Travels in the Interior of Africa — Volume 01 eBook

This eBook from the Gutenberg Project consists of approximately 167 pages of information about Travels in the Interior of Africa — Volume 01.

Travels in the Interior of Africa — Volume 01 eBook

This eBook from the Gutenberg Project consists of approximately 167 pages of information about Travels in the Interior of Africa — Volume 01.

About noon we arrived at Jarra, a large town situated at the bottom of some rocky hills.

CHAPTER IX—­THE TOWN OF JARRA—­DETAINED BY THE MOORS.
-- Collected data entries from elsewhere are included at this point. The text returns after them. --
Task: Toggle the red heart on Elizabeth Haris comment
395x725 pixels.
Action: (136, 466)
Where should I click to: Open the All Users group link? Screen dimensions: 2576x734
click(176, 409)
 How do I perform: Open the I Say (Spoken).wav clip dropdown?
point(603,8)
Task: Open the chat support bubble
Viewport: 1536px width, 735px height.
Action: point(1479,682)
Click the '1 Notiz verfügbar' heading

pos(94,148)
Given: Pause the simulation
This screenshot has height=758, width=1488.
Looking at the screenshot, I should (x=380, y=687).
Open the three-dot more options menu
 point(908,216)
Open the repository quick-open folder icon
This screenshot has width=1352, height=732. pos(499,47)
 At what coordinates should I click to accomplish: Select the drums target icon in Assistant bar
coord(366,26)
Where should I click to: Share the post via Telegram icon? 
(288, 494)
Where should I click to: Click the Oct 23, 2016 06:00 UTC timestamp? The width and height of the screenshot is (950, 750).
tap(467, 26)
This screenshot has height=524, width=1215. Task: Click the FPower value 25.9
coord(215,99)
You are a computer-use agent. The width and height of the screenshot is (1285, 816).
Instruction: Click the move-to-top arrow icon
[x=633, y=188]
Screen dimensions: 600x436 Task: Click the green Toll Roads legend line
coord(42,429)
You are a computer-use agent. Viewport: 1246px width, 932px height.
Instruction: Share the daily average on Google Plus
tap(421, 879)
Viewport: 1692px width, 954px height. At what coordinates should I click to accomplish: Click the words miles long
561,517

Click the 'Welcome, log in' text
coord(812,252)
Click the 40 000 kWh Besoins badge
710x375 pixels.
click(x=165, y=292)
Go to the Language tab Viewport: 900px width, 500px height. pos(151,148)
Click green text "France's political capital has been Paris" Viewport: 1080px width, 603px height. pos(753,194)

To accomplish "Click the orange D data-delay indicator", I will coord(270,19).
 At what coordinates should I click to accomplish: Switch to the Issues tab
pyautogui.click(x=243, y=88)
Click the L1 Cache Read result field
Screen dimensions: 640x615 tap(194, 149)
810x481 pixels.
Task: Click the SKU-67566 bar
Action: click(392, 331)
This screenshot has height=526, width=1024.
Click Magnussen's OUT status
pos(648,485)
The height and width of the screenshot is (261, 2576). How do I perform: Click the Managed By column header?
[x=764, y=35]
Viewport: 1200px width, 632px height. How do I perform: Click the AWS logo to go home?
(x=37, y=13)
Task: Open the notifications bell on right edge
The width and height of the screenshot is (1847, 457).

The town of Jarra is of considerable extent; the houses are built of clay and stone intermixed—­the clay answering the purpose of mortar.  It is situated in the Moorish kingdom of Ludamar; but the major part of the inhabitants are negroes, from the borders of the southern states, who prefer a precarious protection under the Moors, which they purchase by a tribute, rather than continue exposed to their predatory hostilities.  The tribute they pay is considerable; and they manifest towards their Moorish superiors the most unlimited obedience and submission, and are treated by them with the utmost indignity and contempt.  The Moors of this and the other states adjoining the country of the negroes resemble in their persons the mulattoes of the West Indies to so great a degree as not easily to be distinguished from them; and, in truth, the present generation seem to be a mixed race between the Moors (properly so called) of the north and the negroes of the south, possessing many of the worst qualities of both nations.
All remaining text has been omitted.